This article by Churchill Strategies founder & principal, Jeff Coleman, originally appeared as a PennLive OpEd on December 1, 2015.

Fear itself was on the menu for many families this past Thanksgiving week. Not the fear of becoming homeless overnight, or the threat of impending personal tragedy, but something far more sinister and less visible.

The holiday that Lincoln was first to proclaim as a national moment for “Thanksgiving and praise” during the hottest years of the Civil War, fell far short this year of delivering on its historic purpose as the unifying day for gratefulness.

The large servings of debilitating fears on dinner tables found us worrying about everything from a supposed invasion of Syrian immigrants to the targeting of police to the question of whether Donald Trump’s candidacy was in fact destroying or saving the country.

And that was just the first course.

You heard it too, didn’t you? Fear flowed like thick gravy, and there was no Abraham Lincoln to build a dam of gratitude to stop it.

Every family seemed consumed by fears, and most national leaders seemed to agree with the premise. Fear is good politics.

Conservative talk radio, cable and mega blogs did their part.

Even many pastors and so-called faith leaders, the ones we’ve traditionally sought out for some eternal, enduring truths in times of crisis—namely the idea of trusting in God—used pulpits to echo, not ameliorate our newest phobias. Fear seemed to snuff out faith for huge segments of professing believers.

http://www.pennlive.com/opinion/2015/11/pa_gop_should_drop_trumps_invi.html#comments

Progressives found their own fretful holiday tune, aided by the force of celebrities, their own cooperative news outlets and a rising tide of anti-religious secularism.

In the weeks leading up to Thanksgiving reunions, tensions grew as we found out just how out of sync we are with the collection of fears expressed by our friends and loved ones.

Last month, Chapman University diagnosed this trend with its annual survey of American fears. 1,500 adult respondents were asked some 88 questions about what kept them awake at night.

Political corruption topped the list with 58 percent. Corporate snooping took third at 44.6 percent, with government prying coming close at fifth place.

The results in the ninth and tenth spots were both rooted in concerns about personal security: 37 percent of those questioned thought they may run out of money.

America isn’t unified this year, but we haven’t been for some time.

But more than being divided by belief, we’re huddled in our own nervous circles of self-preserving, inward-thinking doubts.

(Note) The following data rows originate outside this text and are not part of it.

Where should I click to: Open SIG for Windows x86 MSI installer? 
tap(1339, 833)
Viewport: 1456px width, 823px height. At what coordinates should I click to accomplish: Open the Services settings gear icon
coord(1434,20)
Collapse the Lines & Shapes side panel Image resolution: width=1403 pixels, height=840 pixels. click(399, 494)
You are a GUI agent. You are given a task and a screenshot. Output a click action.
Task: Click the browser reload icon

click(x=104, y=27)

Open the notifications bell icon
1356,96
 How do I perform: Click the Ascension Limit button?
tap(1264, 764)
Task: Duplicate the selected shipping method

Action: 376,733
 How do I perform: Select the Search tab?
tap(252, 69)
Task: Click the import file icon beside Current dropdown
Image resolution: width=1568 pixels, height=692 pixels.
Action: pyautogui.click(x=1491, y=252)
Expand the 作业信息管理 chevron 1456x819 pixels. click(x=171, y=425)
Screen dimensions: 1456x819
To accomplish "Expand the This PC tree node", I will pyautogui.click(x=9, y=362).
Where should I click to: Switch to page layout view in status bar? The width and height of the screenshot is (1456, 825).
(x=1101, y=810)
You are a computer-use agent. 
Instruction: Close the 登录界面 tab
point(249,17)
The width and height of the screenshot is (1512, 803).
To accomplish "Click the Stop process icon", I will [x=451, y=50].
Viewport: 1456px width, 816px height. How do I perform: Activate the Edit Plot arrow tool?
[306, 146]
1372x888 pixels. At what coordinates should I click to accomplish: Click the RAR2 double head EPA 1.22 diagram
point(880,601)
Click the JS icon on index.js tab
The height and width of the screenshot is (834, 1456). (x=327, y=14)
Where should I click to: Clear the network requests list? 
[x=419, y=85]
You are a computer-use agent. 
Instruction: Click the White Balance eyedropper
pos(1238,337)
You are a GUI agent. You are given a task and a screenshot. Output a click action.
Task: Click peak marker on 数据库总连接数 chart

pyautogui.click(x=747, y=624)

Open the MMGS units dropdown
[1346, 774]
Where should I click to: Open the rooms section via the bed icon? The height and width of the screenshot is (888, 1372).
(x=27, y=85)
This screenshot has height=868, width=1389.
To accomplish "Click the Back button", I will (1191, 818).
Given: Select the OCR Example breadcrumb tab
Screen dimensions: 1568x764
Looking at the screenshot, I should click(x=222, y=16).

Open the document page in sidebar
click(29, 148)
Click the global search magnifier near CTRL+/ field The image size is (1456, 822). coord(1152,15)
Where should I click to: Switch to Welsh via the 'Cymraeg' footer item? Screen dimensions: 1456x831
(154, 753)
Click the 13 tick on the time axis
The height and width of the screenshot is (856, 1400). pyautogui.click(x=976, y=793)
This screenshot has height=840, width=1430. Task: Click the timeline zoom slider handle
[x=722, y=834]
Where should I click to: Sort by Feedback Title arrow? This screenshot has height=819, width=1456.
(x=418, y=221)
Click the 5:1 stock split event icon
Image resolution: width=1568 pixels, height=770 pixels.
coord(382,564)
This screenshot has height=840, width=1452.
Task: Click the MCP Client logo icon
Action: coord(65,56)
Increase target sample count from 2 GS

This is far from America’s finest hour.

National leaders, those with millions of YouTube, Facebook, Instagram and Snapchat followers have achieved something unprecedented in American history.

With the ability to pinpoint the fears to their audience, they deploy public platforms to micro target fear and cynicism into nearly every crack in national consciousness.

With new threats to the stability of our material success, foreign or domestic, we invite the captains of fear to position themselves as the only antidote – the only plausible solution to our multiplied problems.

Just by hitting the “Like” button, we’ve invited spokesmen to confirm our biggest fears – every day.

Instead of rallying Americans to fight fear with gratitude, as great leaders throughout our national story have done, they appeal to our basest instincts, not Lincoln’s “better angles of our nature.”

http://www.pennlive.com/nation-world/2015/11/2_killed_in_planned_parenthood.html

The president of 1863 did something inconceivable during his moment of crisis. Instead of riding the wave of even well founded fears, he asked Americans to count their blessings.

Here’s how President Lincoln’s Thanksgiving Proclamation read in part:

“In the midst of a civil war of unequalled magnitude and severity, which has sometimes seemed to foreign States to invite and to provoke their aggression, peace has been preserved with all nations, order has been maintained, the laws have been respected and obeyed, and harmony has prevailed everywhere except in the theatre of military conflict; while that theatre has been greatly contracted by the advancing armies and navies of the Union.”

This coming year, with the direction of national leadership on the ballot, we can demand something more of the people we’re auditioning to lead our state and national conversation.

Perhaps a good starting point is to re-read the treasure of proclamations, speeches and public prayers of those who’ve led us through dark, uncertain moments in generations past.

Their language is unequivocal, and their faith, seemingly unshakable.

From the certainty in the language of the Pilgrim generation, who knew the reality of true hardship, to those calmed our fears during wars and improbable excursions into space, their words remind us to be faithful in this generation requires us to face our challenges without fear.

Before we follow, let’s find some leaders.